Determine the number of lines below that contain "computer". Write nothing but that number.

*** Data to process ***

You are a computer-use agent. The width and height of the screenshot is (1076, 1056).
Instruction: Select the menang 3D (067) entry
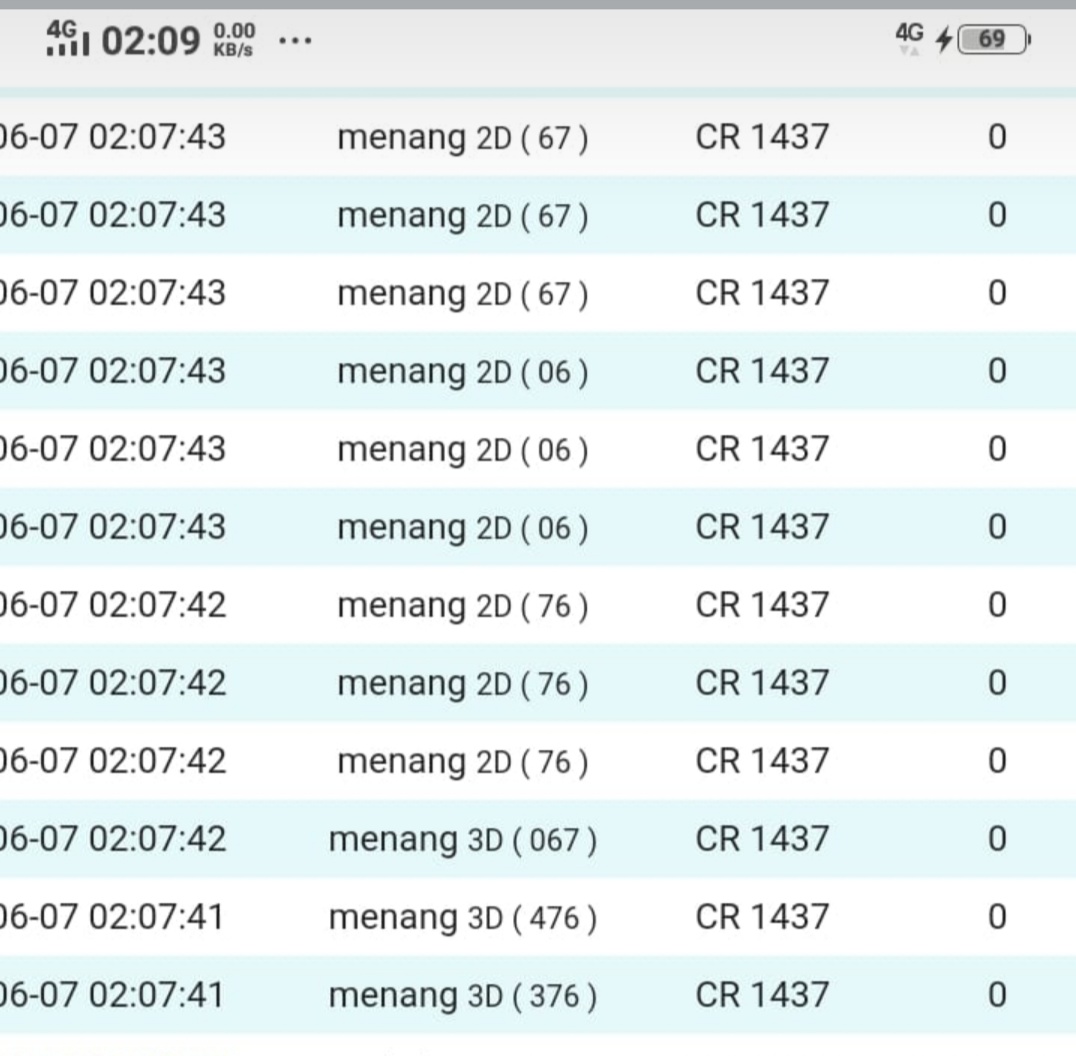coord(462,839)
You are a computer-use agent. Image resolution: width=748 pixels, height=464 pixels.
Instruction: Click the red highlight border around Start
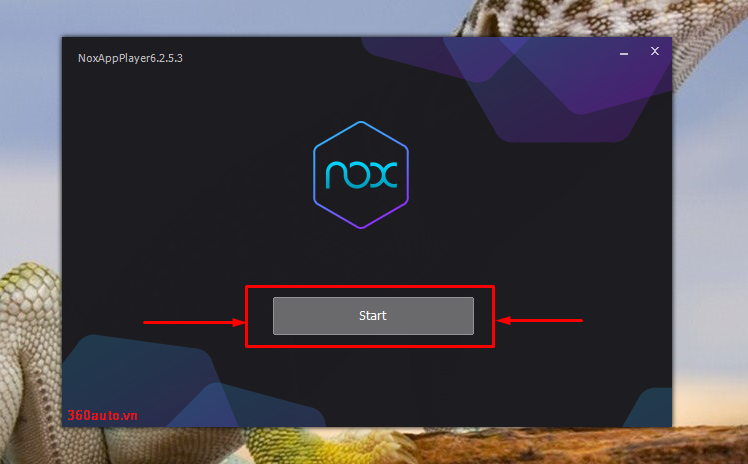[370, 288]
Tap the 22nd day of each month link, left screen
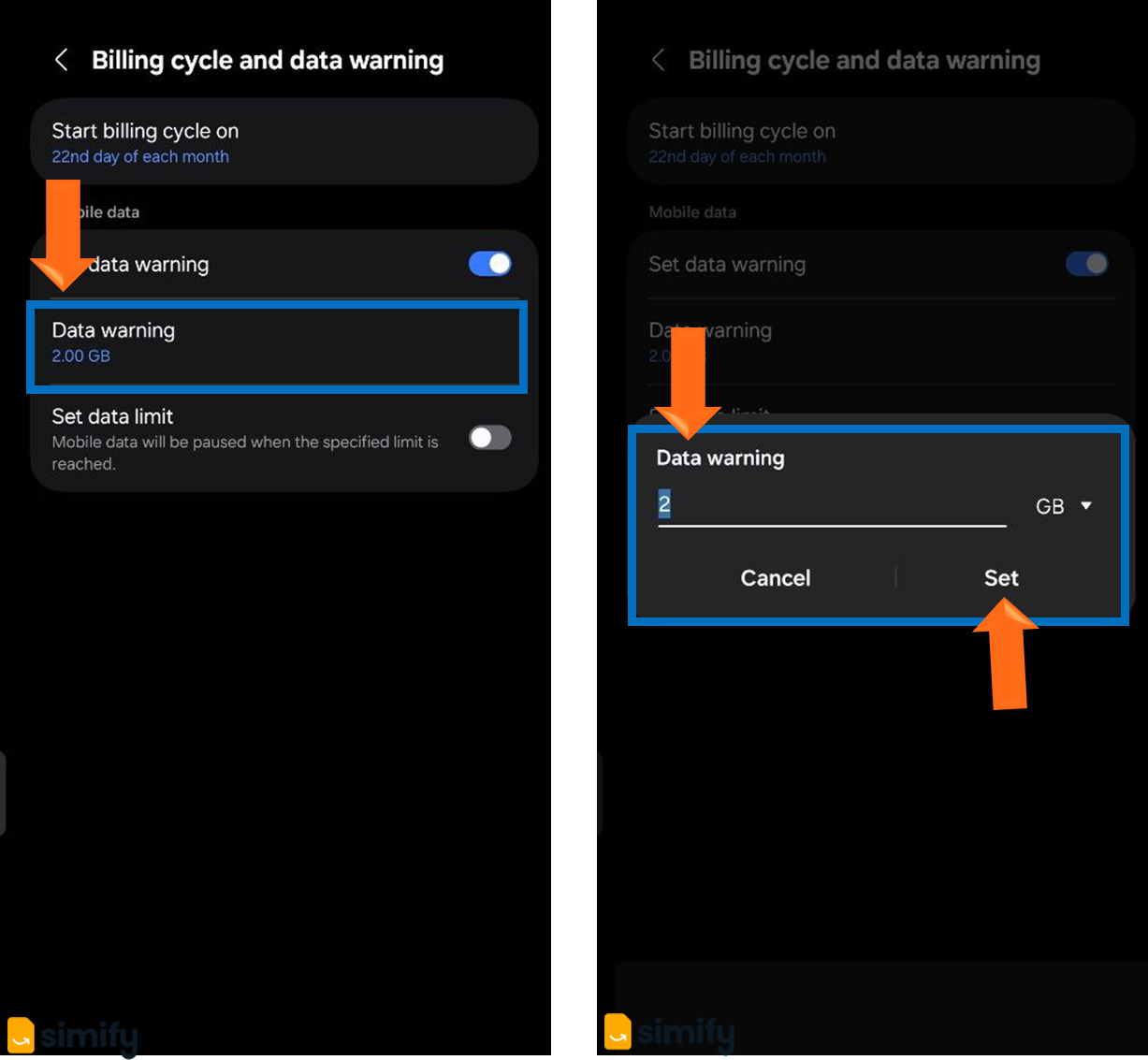The height and width of the screenshot is (1060, 1148). coord(140,157)
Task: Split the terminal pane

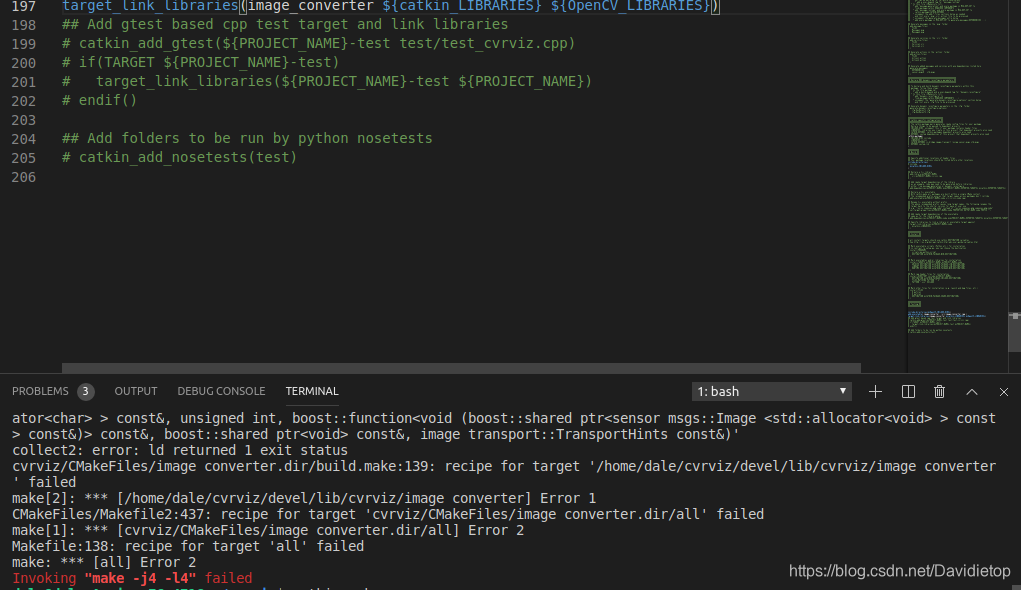Action: point(907,391)
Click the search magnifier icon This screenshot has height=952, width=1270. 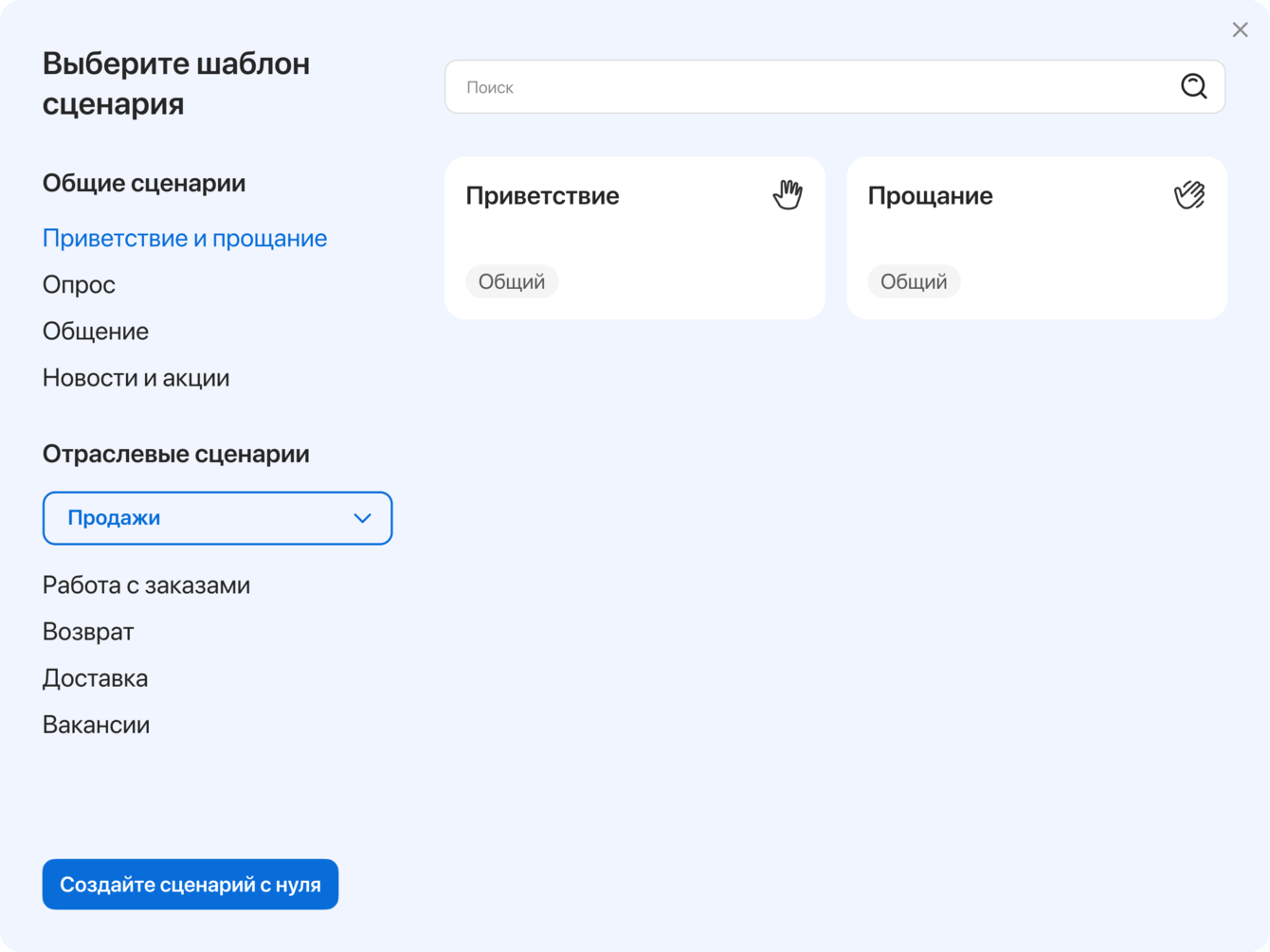click(1193, 87)
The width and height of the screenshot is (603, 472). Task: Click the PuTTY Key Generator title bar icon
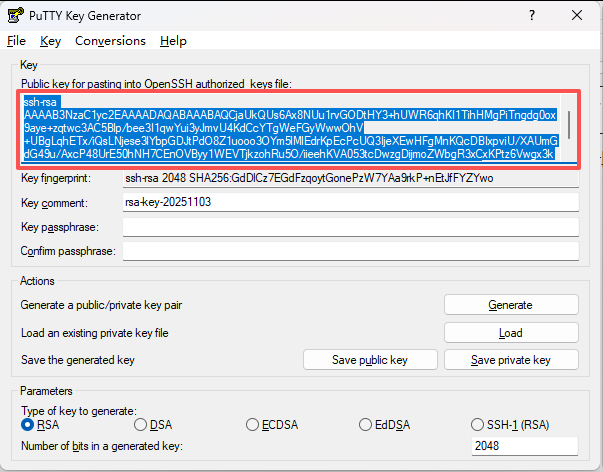click(x=16, y=15)
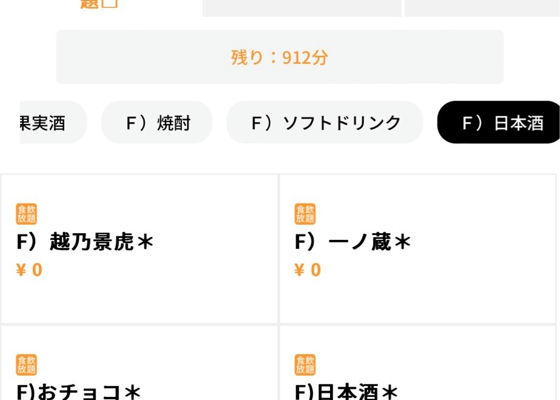This screenshot has height=400, width=560.
Task: Open the F）ソフトドリンク category
Action: [x=325, y=122]
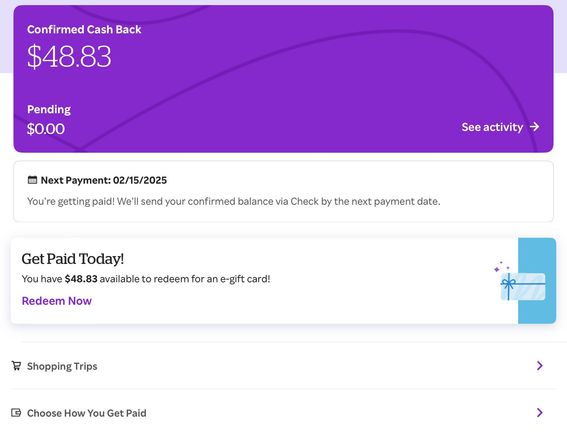Click the Pending $0.00 balance

[x=46, y=129]
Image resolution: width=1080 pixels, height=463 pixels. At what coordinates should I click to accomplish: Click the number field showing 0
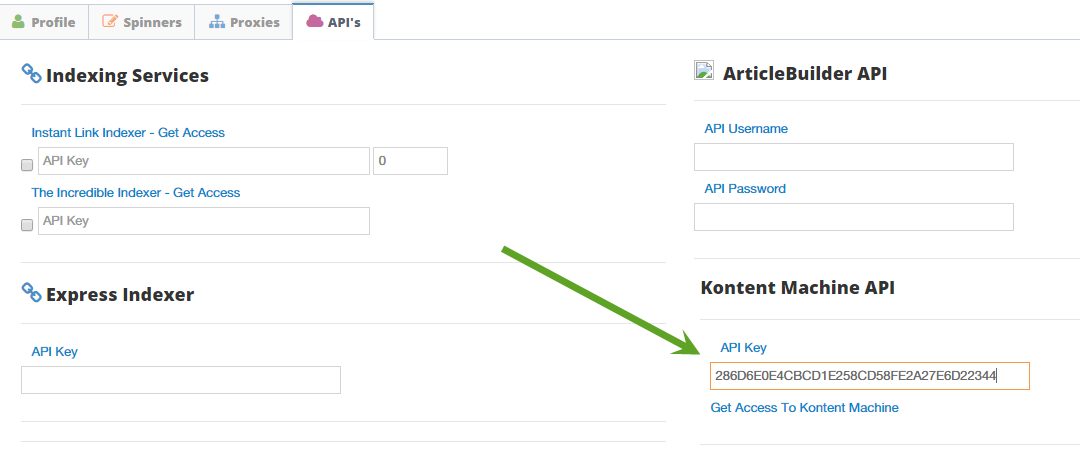coord(411,161)
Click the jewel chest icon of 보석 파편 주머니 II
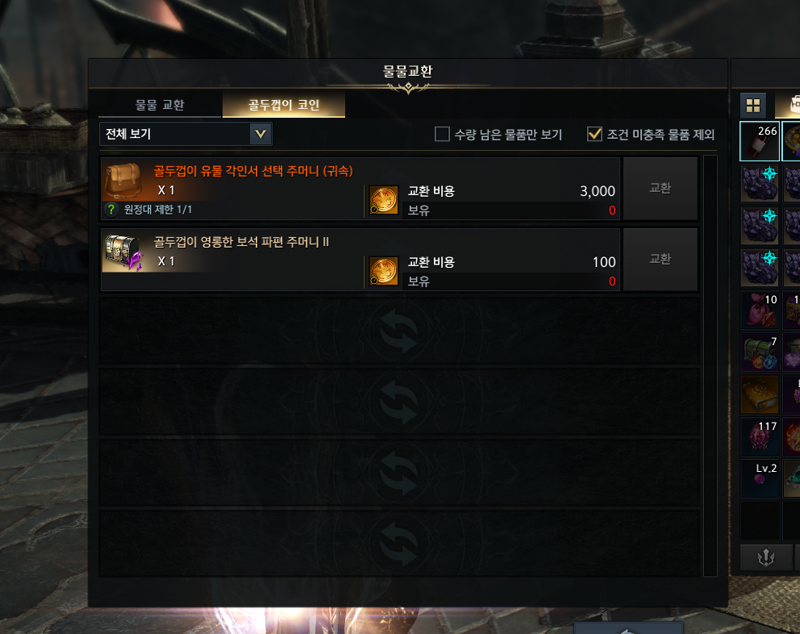The height and width of the screenshot is (634, 800). 123,252
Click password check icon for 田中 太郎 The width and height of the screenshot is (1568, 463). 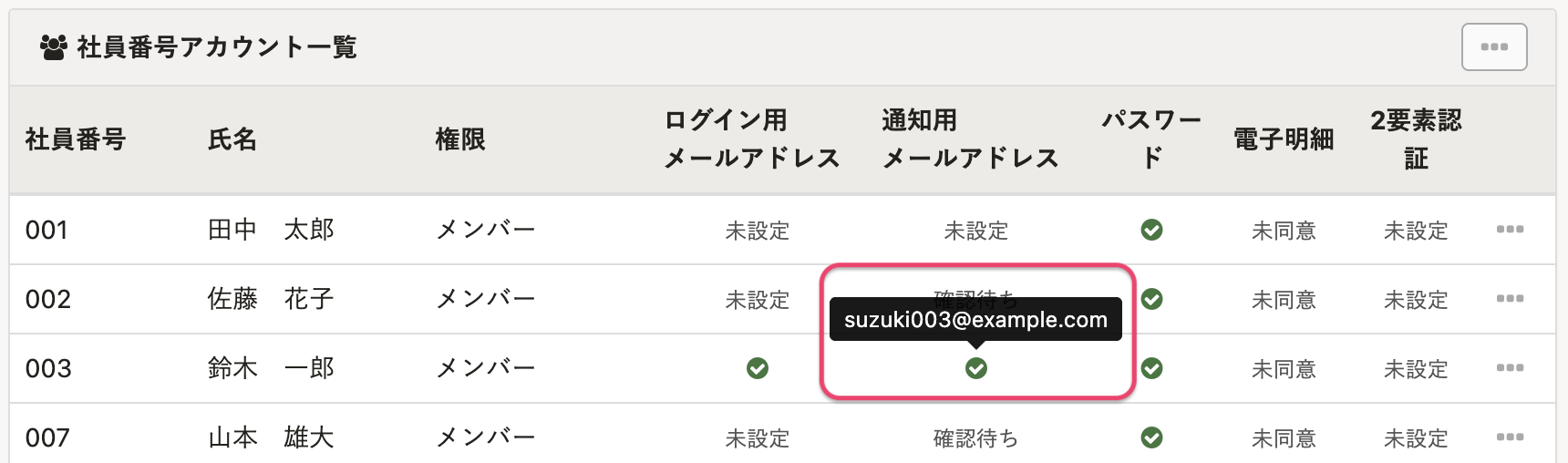click(1151, 230)
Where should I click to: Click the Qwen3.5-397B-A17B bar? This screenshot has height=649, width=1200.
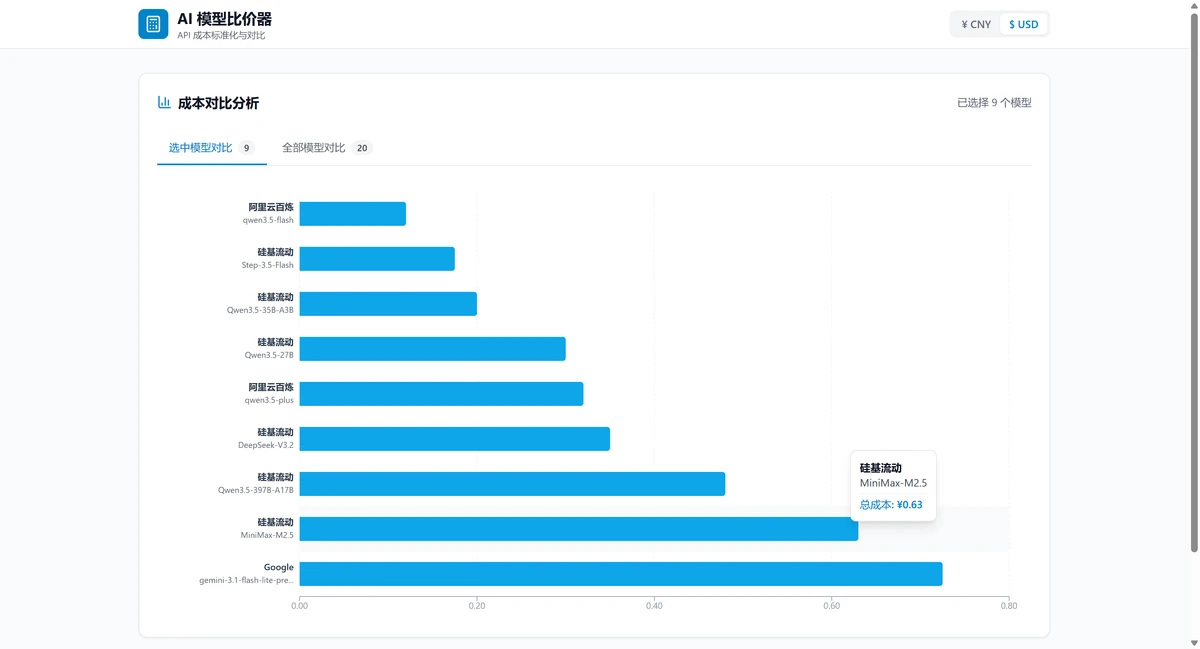[512, 484]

*** End of Data to process ***

*Response to the exercise:* 2